A Guantanamo Bay spokesman, US Navy Reserve Captain Robert Durand, said that 31 prisoners, out of a total population of 166 were on hunger strike as of Tuesday.
Eleven detainees were getting nutrition through feeding tubes, three of whom were in a prison hospital facility for rehydration and observation.
David Remes, an attorney for 15 Guantanamo detainees, told AFP last week that the hunger strike was unprecedented in its scope, duration and determination.
The protest was launched at Camp 6 in Guantanamo on February 6, when a "routine" inmate search took place. Detainees said guards had inspected their Korans, which they perceived as "religious desecration."
But the US military said the Korans were in no way desecrated. Military officials said only Muslim translators at the camp handle copies of Islam's holy book.
Camp 6, built on the hills around Guantanamo, houses inmates who pose no particular threat and have no special value in the eyes of US authorities.
Earnest referred to reports that a Red Cross team was heading to Guantanamo as part of a routine agreement to inspect conditions at the prison.
"We give them full access so that they can take a look at what's happening at the prison there," he said.
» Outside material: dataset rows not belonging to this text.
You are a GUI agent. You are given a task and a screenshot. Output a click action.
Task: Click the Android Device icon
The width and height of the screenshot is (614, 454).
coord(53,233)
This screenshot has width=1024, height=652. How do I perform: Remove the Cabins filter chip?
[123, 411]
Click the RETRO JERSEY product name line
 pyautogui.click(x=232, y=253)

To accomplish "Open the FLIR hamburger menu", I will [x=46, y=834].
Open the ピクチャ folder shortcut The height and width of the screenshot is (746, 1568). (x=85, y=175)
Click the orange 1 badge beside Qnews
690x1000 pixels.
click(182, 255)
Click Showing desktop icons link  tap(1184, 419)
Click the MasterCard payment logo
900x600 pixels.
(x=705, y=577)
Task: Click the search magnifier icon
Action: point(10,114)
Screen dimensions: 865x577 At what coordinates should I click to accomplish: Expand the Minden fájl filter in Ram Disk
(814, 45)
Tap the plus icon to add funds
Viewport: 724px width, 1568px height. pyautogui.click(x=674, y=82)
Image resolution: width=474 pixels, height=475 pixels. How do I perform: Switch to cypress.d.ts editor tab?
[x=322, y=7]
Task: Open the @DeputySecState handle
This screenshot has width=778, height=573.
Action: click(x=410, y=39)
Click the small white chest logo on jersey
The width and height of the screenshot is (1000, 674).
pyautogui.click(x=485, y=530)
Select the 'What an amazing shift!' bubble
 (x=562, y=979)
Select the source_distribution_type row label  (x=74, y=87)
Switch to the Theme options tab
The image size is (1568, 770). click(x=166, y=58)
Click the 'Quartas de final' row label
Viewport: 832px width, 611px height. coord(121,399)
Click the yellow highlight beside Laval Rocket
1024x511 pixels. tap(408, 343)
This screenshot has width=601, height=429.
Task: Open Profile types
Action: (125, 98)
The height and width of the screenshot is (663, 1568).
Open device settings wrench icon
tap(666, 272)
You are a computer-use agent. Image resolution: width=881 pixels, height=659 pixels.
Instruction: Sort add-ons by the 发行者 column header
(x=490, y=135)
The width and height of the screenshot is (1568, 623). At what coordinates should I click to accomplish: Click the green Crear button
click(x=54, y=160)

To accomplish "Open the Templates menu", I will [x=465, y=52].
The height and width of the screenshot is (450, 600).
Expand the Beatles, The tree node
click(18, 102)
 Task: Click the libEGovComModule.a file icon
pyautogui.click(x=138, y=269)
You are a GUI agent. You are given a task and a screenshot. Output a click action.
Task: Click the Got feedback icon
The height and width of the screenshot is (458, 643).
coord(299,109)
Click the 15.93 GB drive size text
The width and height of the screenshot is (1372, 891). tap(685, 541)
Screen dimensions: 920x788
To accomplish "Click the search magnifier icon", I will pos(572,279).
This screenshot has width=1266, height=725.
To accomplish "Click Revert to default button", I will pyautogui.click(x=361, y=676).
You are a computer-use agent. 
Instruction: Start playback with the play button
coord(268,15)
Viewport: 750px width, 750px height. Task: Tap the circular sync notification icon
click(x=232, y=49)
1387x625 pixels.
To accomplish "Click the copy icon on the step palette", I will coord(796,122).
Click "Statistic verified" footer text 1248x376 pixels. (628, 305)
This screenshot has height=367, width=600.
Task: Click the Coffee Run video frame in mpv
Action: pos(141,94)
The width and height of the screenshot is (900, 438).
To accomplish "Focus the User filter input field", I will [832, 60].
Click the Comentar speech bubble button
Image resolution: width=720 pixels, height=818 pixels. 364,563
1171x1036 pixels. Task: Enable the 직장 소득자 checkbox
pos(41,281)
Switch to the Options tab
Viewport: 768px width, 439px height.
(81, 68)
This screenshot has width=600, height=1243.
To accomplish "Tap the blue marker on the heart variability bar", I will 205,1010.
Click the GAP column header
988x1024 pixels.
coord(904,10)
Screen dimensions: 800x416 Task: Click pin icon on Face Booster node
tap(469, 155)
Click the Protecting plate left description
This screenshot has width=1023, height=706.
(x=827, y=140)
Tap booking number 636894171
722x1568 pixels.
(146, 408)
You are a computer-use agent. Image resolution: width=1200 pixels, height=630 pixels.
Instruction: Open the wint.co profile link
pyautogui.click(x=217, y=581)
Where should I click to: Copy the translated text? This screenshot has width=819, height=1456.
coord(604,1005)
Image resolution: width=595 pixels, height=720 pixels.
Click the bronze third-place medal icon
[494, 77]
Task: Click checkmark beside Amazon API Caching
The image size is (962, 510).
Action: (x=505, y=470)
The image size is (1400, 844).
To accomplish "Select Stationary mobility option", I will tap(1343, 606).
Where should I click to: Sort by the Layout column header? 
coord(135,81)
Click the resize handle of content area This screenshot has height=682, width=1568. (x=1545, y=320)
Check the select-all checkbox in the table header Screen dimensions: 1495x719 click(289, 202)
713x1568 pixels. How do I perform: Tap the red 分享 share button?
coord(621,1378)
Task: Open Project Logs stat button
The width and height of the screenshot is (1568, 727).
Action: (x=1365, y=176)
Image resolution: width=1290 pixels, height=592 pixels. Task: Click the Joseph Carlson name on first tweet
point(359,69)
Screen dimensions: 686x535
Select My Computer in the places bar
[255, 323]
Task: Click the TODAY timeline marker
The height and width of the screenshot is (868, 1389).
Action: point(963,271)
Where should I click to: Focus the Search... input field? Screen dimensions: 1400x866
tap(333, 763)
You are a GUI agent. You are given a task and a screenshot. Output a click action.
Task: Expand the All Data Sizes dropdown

Obama promised to close the camp in one of the first acts of his presidency in 2009, but his efforts have been frustrated by Congress and other opposition both at home and abroad over plans to resettle the detainees.
Lawmakers have banned Obama from bringing detainees to the US mainland, hampering a move that would have allowed him to close the camp.
Lawmakers have also hurt Obama's efforts to transfer inmates deemed ready for release to third countries and thorny legal issues surrounding trials for the most dangerous prisoners have also hamstrung the president's efforts.
But Zeke Johnson, Director of Amnesty International USA's Security with Human Rights Campaign, said that Obama's repeated vows to close the camp were insufficient.
"Talk is cheap. It's time for President Obama to take real action to fulfill his Guantanamo promise," Johnson said.
"He should work with Congress to ensure that the restrictions on Guantanamo transfers are not renewed this year."